INSTRUCTIONS TO FOLLOW → Return the saved entries verbatim, beginning with the line that contains "Local Whitehorse Calendar" and ending with the line that contains "Think IT (168, 2288)", with both of those lines included.

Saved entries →
>> BEGIN

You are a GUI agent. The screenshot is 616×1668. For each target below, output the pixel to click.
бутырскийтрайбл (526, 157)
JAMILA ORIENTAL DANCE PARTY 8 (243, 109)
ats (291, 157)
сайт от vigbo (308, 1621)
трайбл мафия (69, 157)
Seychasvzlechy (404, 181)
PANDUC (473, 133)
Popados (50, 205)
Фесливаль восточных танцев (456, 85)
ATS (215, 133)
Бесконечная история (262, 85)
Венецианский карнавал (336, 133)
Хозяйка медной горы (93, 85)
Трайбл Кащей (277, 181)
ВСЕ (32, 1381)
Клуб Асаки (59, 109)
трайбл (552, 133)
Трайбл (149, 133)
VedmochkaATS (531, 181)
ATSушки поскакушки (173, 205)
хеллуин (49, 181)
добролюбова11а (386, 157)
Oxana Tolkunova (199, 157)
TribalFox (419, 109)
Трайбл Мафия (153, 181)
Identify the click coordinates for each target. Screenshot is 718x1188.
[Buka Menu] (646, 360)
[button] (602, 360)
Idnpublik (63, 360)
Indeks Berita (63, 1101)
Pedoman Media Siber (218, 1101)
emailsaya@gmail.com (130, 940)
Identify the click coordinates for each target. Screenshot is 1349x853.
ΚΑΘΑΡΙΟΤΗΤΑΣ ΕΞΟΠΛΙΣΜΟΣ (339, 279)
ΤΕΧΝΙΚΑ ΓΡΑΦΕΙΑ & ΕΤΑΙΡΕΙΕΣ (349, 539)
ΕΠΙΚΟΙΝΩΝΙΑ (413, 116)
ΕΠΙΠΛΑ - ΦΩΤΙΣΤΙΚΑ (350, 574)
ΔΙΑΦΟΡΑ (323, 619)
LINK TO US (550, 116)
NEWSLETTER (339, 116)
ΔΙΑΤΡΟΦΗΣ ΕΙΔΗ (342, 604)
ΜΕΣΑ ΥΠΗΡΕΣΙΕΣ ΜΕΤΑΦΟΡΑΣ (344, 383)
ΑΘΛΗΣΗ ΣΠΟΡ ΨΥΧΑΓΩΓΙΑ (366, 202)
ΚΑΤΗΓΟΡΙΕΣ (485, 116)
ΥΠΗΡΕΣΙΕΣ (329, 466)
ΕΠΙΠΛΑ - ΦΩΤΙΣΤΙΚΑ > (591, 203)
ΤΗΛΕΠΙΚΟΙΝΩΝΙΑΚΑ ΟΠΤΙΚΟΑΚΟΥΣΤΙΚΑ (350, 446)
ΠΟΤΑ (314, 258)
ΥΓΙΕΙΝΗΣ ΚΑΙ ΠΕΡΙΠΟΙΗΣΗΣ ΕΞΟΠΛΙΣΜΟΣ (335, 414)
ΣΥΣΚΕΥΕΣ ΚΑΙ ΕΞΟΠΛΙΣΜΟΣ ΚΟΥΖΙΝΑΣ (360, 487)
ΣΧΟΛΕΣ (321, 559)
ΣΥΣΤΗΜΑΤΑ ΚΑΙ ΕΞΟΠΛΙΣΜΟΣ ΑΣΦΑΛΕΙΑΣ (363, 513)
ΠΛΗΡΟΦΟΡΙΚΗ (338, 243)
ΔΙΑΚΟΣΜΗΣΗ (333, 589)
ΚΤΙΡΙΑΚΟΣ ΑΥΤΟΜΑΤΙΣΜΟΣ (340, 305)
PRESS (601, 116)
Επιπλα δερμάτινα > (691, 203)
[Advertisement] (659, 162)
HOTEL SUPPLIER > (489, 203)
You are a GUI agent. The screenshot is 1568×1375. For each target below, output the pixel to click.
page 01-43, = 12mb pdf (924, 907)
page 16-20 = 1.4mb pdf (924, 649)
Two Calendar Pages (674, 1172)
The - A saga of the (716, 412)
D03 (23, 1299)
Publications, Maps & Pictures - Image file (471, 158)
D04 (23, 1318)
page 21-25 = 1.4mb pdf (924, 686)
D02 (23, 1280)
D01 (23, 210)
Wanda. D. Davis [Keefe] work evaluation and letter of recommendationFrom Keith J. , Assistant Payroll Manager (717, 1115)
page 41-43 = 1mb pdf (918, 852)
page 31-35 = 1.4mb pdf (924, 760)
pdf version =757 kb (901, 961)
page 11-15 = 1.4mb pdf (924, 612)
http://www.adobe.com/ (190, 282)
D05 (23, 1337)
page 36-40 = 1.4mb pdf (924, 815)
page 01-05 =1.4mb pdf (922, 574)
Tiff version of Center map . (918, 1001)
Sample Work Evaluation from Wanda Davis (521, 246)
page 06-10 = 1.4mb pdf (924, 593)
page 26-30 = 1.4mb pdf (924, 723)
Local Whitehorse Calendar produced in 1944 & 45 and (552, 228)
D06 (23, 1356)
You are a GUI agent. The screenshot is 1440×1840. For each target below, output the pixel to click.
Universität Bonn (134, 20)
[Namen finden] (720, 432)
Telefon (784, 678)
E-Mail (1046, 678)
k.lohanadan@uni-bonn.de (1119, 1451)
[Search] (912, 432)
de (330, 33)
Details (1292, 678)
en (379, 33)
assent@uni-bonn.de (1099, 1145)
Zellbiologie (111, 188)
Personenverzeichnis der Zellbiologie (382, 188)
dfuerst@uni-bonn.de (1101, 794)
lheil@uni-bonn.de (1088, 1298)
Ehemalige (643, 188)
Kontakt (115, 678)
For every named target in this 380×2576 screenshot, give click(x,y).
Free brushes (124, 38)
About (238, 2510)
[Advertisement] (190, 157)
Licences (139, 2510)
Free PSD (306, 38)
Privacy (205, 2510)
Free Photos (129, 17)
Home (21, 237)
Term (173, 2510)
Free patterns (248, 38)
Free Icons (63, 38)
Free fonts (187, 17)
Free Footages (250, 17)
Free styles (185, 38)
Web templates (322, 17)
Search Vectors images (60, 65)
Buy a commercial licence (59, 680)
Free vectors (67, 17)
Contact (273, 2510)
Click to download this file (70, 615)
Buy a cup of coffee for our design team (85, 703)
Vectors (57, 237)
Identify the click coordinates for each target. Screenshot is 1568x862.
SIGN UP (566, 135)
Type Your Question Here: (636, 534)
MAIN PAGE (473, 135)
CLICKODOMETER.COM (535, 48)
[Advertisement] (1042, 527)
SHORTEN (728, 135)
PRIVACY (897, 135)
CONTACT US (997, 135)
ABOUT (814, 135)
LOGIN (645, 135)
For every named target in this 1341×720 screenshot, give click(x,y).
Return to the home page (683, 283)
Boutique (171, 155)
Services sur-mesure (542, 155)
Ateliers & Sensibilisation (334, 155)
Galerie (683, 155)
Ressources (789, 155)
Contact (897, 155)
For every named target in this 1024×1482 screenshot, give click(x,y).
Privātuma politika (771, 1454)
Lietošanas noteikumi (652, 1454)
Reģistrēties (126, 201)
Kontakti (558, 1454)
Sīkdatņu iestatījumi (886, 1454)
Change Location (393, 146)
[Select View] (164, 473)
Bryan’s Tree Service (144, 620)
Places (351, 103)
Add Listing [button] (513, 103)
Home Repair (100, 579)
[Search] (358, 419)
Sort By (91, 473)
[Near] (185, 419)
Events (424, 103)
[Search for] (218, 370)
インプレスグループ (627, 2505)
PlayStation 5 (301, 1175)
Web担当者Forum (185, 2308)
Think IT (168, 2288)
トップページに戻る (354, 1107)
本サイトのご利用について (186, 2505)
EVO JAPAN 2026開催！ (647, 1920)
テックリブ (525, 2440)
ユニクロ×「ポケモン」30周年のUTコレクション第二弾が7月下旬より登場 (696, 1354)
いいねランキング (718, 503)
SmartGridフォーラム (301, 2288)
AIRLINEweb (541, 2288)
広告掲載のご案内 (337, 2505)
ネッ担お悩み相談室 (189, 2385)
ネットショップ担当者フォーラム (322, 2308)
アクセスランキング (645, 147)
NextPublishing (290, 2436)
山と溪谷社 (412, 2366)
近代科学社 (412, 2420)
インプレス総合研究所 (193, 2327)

>> END

REPLY →
Local Whitehorse Calendar produced in 1944 & 45 and (552, 228)
D06 (23, 1356)
You are a GUI agent. The screenshot is 1440×1840. For each target below, output the pixel to click.
Universität Bonn (134, 20)
[Namen finden] (720, 432)
Telefon (784, 678)
E-Mail (1046, 678)
k.lohanadan@uni-bonn.de (1119, 1451)
[Search] (912, 432)
de (330, 33)
Details (1292, 678)
en (379, 33)
assent@uni-bonn.de (1099, 1145)
Zellbiologie (111, 188)
Personenverzeichnis der Zellbiologie (382, 188)
dfuerst@uni-bonn.de (1101, 794)
lheil@uni-bonn.de (1088, 1298)
Ehemalige (643, 188)
Kontakt (115, 678)
For every named target in this 380×2576 screenshot, give click(x,y).
Free brushes (124, 38)
About (238, 2510)
[Advertisement] (190, 157)
Licences (139, 2510)
Free PSD (306, 38)
Privacy (205, 2510)
Free Photos (129, 17)
Home (21, 237)
Term (173, 2510)
Free patterns (248, 38)
Free Icons (63, 38)
Free fonts (187, 17)
Free Footages (250, 17)
Free styles (185, 38)
Web templates (322, 17)
Search Vectors images (60, 65)
Buy a commercial licence (59, 680)
Free vectors (67, 17)
Contact (273, 2510)
Click to download this file (70, 615)
Buy a cup of coffee for our design team (85, 703)
Vectors (57, 237)
Identify the click coordinates for each target. Screenshot is 1568x862.
SIGN UP (566, 135)
Type Your Question Here: (636, 534)
MAIN PAGE (473, 135)
CLICKODOMETER.COM (535, 48)
[Advertisement] (1042, 527)
SHORTEN (728, 135)
PRIVACY (897, 135)
CONTACT US (997, 135)
ABOUT (814, 135)
LOGIN (645, 135)
For every named target in this 1341×720 screenshot, give click(x,y).
Return to the home page (683, 283)
Boutique (171, 155)
Services sur-mesure (542, 155)
Ateliers & Sensibilisation (334, 155)
Galerie (683, 155)
Ressources (789, 155)
Contact (897, 155)
For every named target in this 1024×1482 screenshot, give click(x,y).
Privātuma politika (771, 1454)
Lietošanas noteikumi (652, 1454)
Reģistrēties (126, 201)
Kontakti (558, 1454)
Sīkdatņu iestatījumi (886, 1454)
Change Location (393, 146)
[Select View] (164, 473)
Bryan’s Tree Service (144, 620)
Places (351, 103)
Add Listing [button] (513, 103)
Home Repair (100, 579)
[Search] (358, 419)
Sort By (91, 473)
[Near] (185, 419)
Events (424, 103)
[Search for] (218, 370)
インプレスグループ (627, 2505)
PlayStation 5 (301, 1175)
Web担当者Forum (185, 2308)
Think IT (168, 2288)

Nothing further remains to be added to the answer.